When Transformer Meets U-Net: A Review of Medical Image Segmentation

Click the card below to follow the “CVer” WeChat public account

AI/CV heavy-duty content delivered to you first

Author: Amusi | Source: CVer

Introduction

There are not many abbreviations left for the combination of Transformer + U-Net…

Previously, I reviewed the currently published 5 papers on Transformer + medical image segmentation at MICCAI 2021, see: Transformer Kicks into Medical Image Segmentation! A Look at 5 MICCAI 2021 Papers

I didn’t expect everyone to like this article so much,the number of collections is terrifying…

So this article will review the papers on the combination of Transformer + U-Net, where Transformer is a hot tool for paper writing, and U-Net is the king of medical image segmentation. The collision of the two has become a hot topic in the field of medical image segmentation research.

1. TransUNet: A Powerful Encoder for Medical Image Segmentation Using Transformers

TransUNet: Transformers Make Strong Encoders for Medical Image Segmentation

Affiliations: JHU, University of Electronic Science and Technology of China, Stanford University, etc.

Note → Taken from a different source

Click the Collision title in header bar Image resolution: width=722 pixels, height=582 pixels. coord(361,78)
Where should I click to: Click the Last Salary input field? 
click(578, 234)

Code: https://github.com/Beckschen/TransUNet

Paper: https://arxiv.org/abs/2102.04306

Summary in One Sentence: Combines the advantages of Transformers and U-Net, achieving SOTA! Performance exceeds AttnUNet, V-Net, and other networks, code just open-sourced!

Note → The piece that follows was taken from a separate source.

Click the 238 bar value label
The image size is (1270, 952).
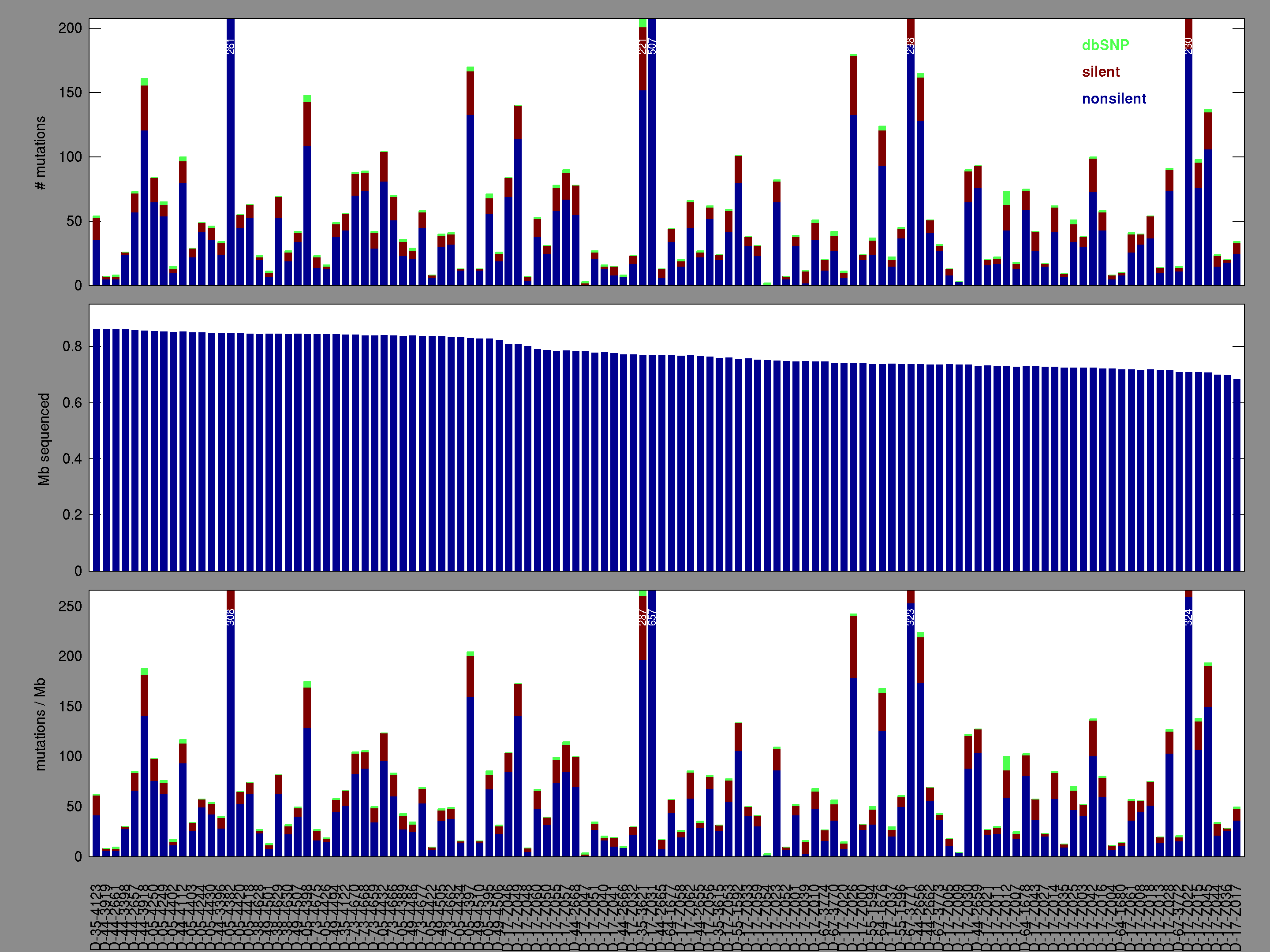pyautogui.click(x=911, y=46)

Medical image segmentation is a prerequisite for developing healthcare systems (especially for disease diagnosis and treatment planning). Among various medical image segmentation tasks, the U-shaped architecture (also known as U-Net) has become the de facto standard and has achieved great success. However, due to the inherent locality of convolution operations, U-Net often shows limitations in explicitly modeling long-range dependencies. Transformers, designed for sequence-to-sequence predictions, have become an alternative architecture with an innate global self-attention mechanism, but may lack the ability to capture low-level details, which can limit localization capabilities.

In this paper, we propose TransUNet, which combines the advantages of Transformers and U-Net, serving as a powerful alternative for medical image segmentation.

On one hand, the Transformer encodes tokenized image patches from convolutional neural network (CNN) feature maps into an input sequence to extract global context. On the other hand, the decoder upsamples the encoded features and combines them with high-resolution CNN feature maps for precise localization.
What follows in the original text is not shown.